The company Board's annual meeting was held today.
The company Board's annual meeting was held today.

Daisy Ho Chiu Fung was elected chairman and executive director of the company at the annual board meeting.

Hong Kong.- SJM Holdings Limited has made its first leadership changes after the death of legendary founder, Stanley Ho.

At its annual board meeting, Daisy Ho Chiu Fung was elected chairman and executive director of the company, replacing veteran casino executive Louis Ng Chi Sing, who was also chief operating officer (COO).

He has been re-designated as a non-executive Director of the company, leaving the executive committee from June 10.

Mr. Ng Chi Sing is 68 years old and has over 40 years of experience in the casino industry. He has been a member of the SJM board’s executive committee since 2009, and COO of subsidiary Sociedade de Jogos de Macau, S.A since 2002. He has now been appointed as an adviser.

He also still holds 2.09 per cent of existing issued shares of the holding and has rights to subscribe another 0.56 per cent, although the company said Mr. Ng had no interest in shares.

The firm said: “Covered under Mr. Ng’s letter of appointment, he is entitled to receive from the Company an annual director’s fee allowance totaling HK$650,000 (on pro-rata basis) in 2020, as well as a monthly advisory fee covered under a letter of appointment and an allowance totalling HK$330,000 for his role as adviser of SJMSA.”

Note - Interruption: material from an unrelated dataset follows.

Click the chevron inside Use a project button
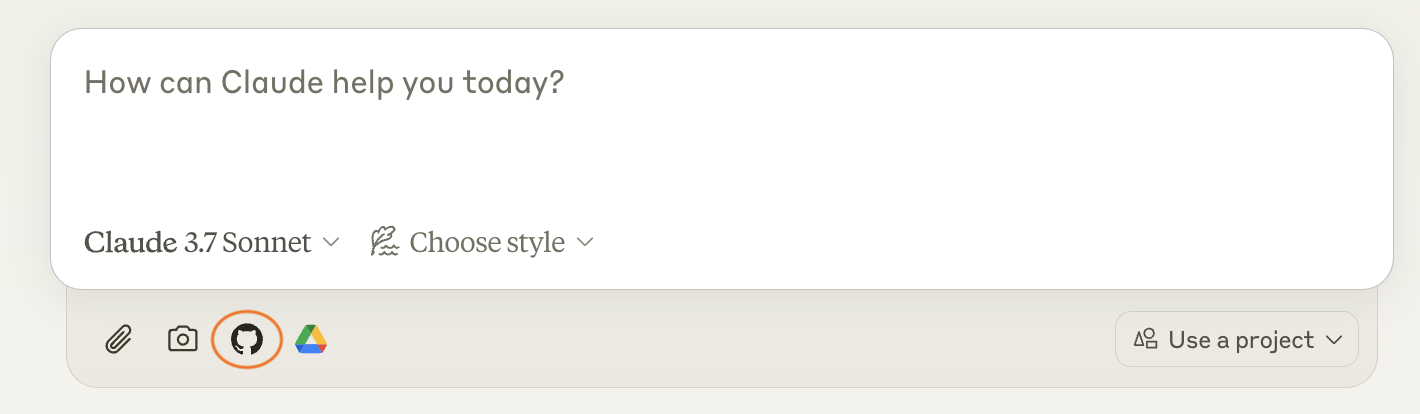 click(1333, 340)
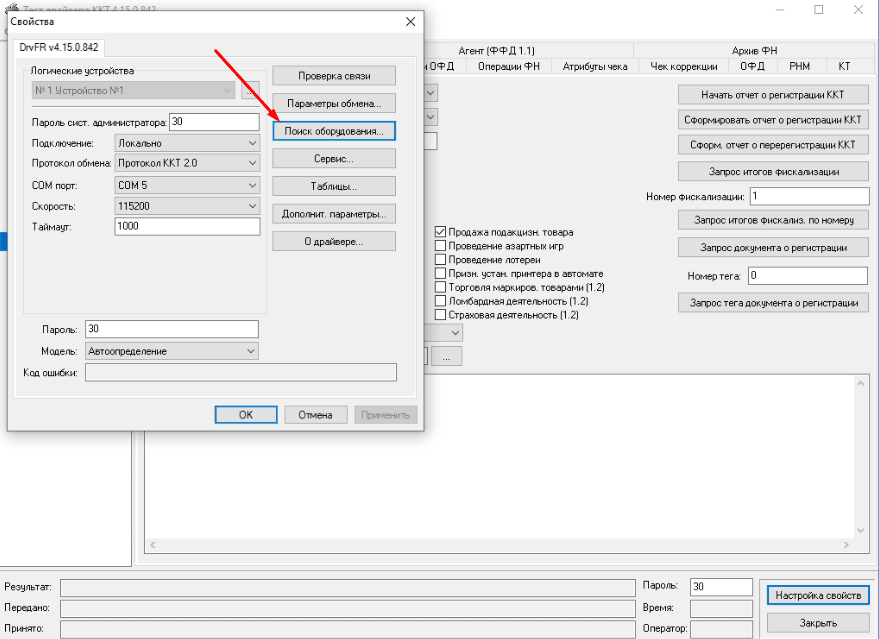This screenshot has width=879, height=639.
Task: Click the Номер фискализации field
Action: coord(808,196)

Shareholders at the annual meeting accepted the proposed financial statements and reports for the year ending December 31. A final dividend of HK22 cents per ordinary share was declared.

Timothy Fok Tsun Ting, Angela Leong On Kei and So Shu Fai were re-elected as executive directors.

After the meeting SJM vice chairman and CEO Ambrose So Shu Fai recognised turnover for the year so far was only 10 per cent that of the same period last year.

He said the outlook for casinos was “not optimistic” for this year, but that he was confident “the worst has passed,” Macau Business reported.